### DATASET RECORDS ###

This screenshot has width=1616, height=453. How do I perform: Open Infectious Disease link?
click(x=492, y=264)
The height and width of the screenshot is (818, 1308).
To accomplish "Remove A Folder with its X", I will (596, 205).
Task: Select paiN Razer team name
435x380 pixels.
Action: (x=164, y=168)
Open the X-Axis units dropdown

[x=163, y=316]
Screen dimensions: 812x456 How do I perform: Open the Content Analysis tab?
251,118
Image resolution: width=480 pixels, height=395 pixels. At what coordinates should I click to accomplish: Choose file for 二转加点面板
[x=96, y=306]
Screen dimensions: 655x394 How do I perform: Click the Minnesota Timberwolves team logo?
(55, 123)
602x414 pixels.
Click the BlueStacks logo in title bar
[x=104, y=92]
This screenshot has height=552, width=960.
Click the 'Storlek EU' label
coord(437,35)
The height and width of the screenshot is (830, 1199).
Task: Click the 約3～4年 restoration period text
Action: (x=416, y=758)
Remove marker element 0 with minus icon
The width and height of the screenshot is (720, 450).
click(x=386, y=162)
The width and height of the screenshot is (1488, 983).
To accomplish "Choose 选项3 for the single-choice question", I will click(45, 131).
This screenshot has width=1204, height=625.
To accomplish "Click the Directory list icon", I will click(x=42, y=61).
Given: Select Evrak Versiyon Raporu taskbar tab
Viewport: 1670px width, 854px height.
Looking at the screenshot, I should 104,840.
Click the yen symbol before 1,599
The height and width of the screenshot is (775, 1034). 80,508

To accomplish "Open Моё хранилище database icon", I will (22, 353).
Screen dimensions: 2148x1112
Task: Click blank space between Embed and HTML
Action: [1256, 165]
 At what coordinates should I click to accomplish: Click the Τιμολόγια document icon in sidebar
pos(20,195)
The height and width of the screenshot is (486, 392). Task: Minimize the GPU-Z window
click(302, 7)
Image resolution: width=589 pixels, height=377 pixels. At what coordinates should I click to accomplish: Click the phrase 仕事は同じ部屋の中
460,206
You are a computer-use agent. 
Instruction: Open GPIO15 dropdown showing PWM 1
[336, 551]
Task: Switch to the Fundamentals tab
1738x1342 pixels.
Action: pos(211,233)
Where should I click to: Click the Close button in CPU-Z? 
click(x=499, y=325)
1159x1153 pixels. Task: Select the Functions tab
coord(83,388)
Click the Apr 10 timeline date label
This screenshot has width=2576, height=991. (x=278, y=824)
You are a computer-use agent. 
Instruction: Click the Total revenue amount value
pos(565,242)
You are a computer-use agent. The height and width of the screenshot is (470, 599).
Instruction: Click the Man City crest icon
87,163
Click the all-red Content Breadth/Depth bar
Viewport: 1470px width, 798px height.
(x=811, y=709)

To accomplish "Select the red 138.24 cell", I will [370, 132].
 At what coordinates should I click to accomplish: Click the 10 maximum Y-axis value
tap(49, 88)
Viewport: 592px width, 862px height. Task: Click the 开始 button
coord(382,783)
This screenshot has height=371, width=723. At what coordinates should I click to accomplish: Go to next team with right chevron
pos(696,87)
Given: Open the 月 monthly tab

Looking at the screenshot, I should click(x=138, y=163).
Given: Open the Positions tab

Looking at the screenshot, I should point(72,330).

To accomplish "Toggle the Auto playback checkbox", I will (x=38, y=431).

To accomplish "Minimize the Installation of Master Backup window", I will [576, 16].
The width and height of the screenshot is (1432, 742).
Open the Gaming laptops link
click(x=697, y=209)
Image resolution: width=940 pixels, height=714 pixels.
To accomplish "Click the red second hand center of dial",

###

TASK DETAILS: Collect the lines of the records that include the string "Remove".

RESPONSE:
To accomplish "Remove A Folder with its X", I will (596, 205).
Remove marker element 0 with minus icon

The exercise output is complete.